Tasks and exercises
#1 Copy a section of the passage on Canadian immigrant voters word for word, beginning at "Moreover, as John" and stopping after "back the CPC.".
#2 Answer these questions from the passage on Canadian immigrant voters:
(a) Which party does Shikha Dalmia say has fared well among foreign-born voters?
(b) What is the full title of the book by John Ibbitson and Darrell Bricker?
(c) For how long have the Asian-origin voters whose shift to the right is concentrated lived in Canada?

Shikha Dalmia observes that the Conservative Party of Canada (CPC) has fared well among foreign-born voters. She draws on this experience to make the following argument:
Republicans will be able to win national elections not by brandishing their limited government ideals but promising free goodies to minorities. But Republicans need simply look north to realize that such defeatist thinking represents a failure of imagination.
Moreover, as John Ibbitson, a columnist for Canada’s National Post, and Darrell Bricker, CEO of Ipsos Public Affairs, observe in their book The Big Shift: The Seismic Change in Canadian Politics, the shift to the political right has not been universal among foreign-born Canadians. Rather, it is concentrated among relatively affluent suburban voters of Asian origin who have lived in Canada for ten years or more. Canadian immigrants who’ve lived in the country for a shorter period of time and who live in low-income households are far less inclined to back the CPC.
So basically we know that affluent, upwardly-mobile, tax-sensitive Canadians of Asian origin living in intact families are willing to back a center-right political party that scrupulously avoids taking a stance on contentious social issues and that is famously (some would say infamously) pragmatic on matters of macroeconomic policy and that presents itself as a defender of the country’s single-payer health system. It is not obvious that this should lead us to conclude that immigrants living in households earning less than 200 percent of the federal poverty level, or indeed less than 400 percent of the federal poverty level, a nontrivial number of whom have children outside of marriage, will enthusiatically support a U.S. political party that, among other things, is committed to rolling back the expansion of the Medicaid program and the new health entitlements under the Affordable Care Act as well as other redistributive measures, and that favors substantial cuts in marginal tax rates. It could be that my skepticism as to whether large majorities of low-income voters will embrace a rigorously small government, anti-redistribution message centered on the importance of tax cuts represents a failure of imagination. But Canada’s experience certainly does not bolster the case that low-income voters, including low-income immigrants, have suddenly developed a strong distaste for redistribution.

Supplied records
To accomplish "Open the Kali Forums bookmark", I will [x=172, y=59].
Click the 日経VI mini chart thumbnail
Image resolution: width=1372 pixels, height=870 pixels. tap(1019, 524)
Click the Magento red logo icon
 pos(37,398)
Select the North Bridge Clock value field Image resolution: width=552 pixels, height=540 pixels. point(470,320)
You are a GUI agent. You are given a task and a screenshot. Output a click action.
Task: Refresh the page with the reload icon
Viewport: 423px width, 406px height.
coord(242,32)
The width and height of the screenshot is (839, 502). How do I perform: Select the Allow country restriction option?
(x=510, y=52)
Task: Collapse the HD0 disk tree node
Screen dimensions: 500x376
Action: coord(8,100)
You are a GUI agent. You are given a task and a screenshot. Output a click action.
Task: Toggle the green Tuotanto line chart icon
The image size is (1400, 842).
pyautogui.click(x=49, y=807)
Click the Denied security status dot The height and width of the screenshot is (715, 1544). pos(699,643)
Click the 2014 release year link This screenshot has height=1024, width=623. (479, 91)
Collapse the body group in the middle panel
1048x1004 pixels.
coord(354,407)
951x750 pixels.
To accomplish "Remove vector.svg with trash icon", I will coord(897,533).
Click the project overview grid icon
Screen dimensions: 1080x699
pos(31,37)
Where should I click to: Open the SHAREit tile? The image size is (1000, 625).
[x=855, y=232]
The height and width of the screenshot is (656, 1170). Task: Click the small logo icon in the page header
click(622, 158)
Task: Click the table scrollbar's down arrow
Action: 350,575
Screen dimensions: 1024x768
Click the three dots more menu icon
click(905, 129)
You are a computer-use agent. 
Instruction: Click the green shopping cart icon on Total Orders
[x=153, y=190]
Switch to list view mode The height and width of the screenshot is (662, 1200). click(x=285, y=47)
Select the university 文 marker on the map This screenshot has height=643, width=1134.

Outputs by task
#1
Moreover, as John Ibbitson, a columnist for Canada’s National Post, and Darrell Bricker, CEO of Ipsos Public Affairs, observe in their book The Big Shift: The Seismic Change in Canadian Politics, the shift to the political right has not been universal among foreign-born Canadians. Rather, it is concentrated among relatively affluent suburban voters of Asian origin who have lived in Canada for ten years or more. Canadian immigrants who’ve lived in the country for a shorter period of time and who live in low-income households are far less inclined to back the CPC.

#2
(a) The Conservative Party of Canada (CPC).
(b) The Big Shift: The Seismic Change in Canadian Politics.
(c) Ten years or more.